*** Rows
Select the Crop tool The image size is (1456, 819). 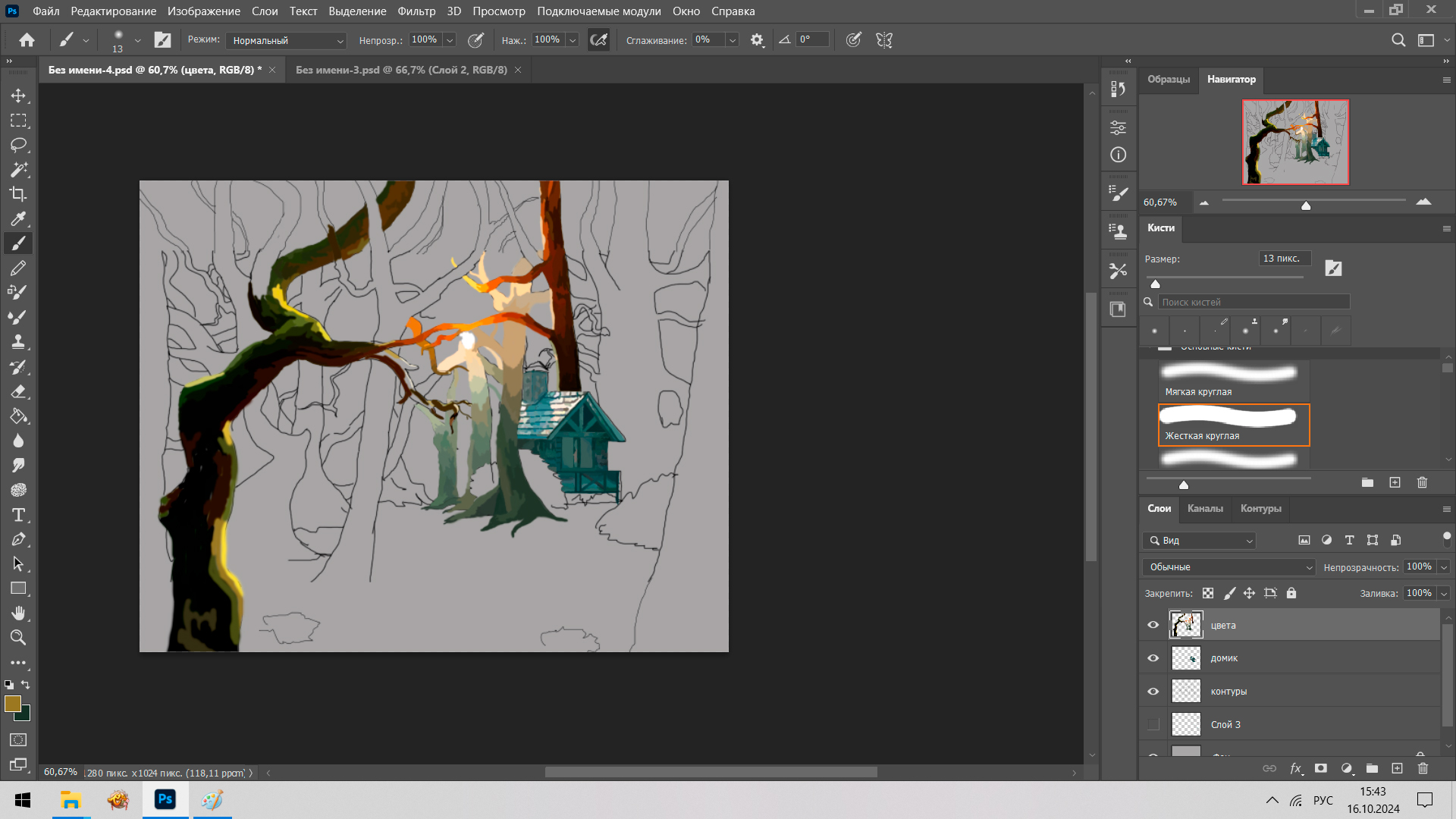point(18,194)
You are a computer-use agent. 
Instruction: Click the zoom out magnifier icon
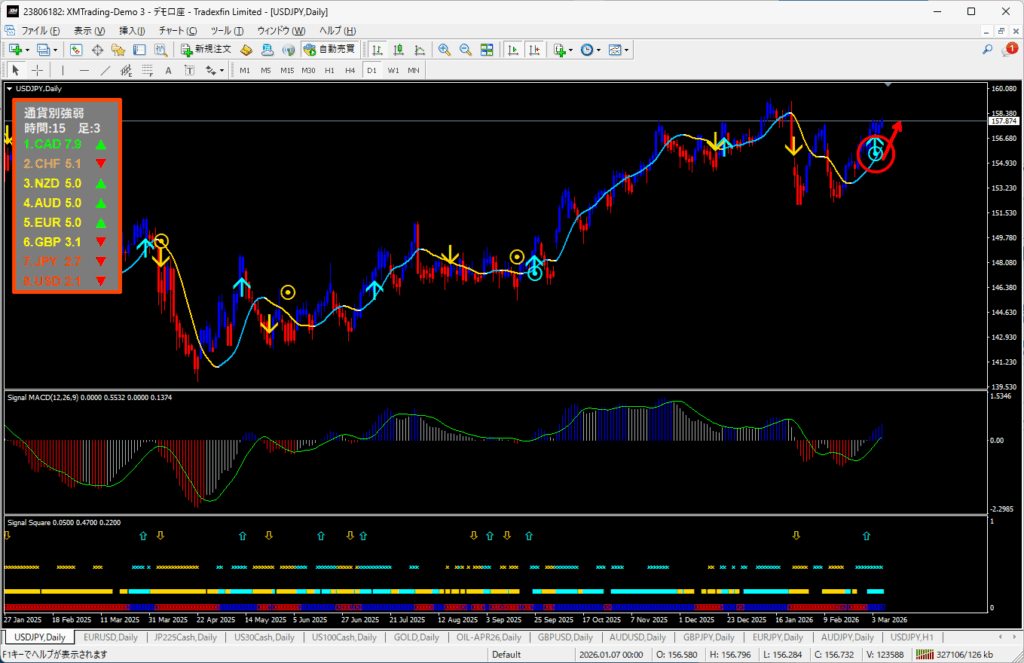465,49
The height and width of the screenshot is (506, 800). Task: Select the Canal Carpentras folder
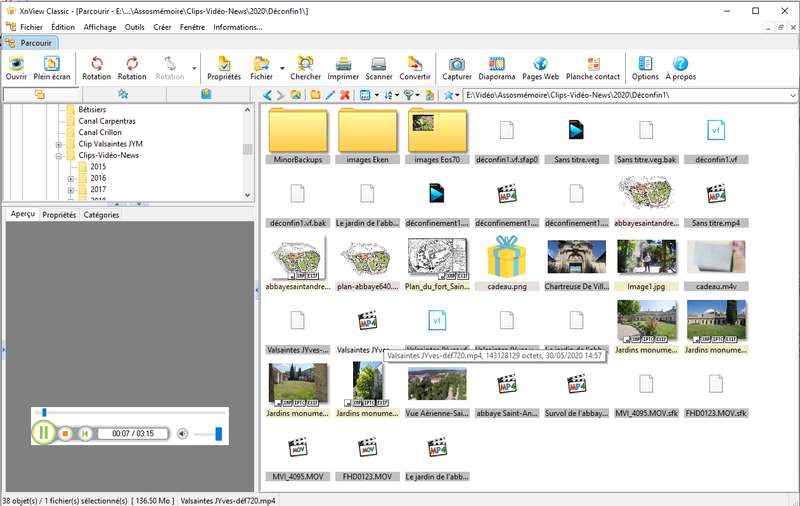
******
> [Exercise brief] Reproduce word for word every line of the records, starting with the line that contains "You are a computer-use agent." and going on through the end of the records. Leave the pictures out.

> [Reply to the task]
You are a computer-use agent. 
Instruction: Click the zoom out magnifier icon
465,49
The height and width of the screenshot is (506, 800). Task: Select the Canal Carpentras folder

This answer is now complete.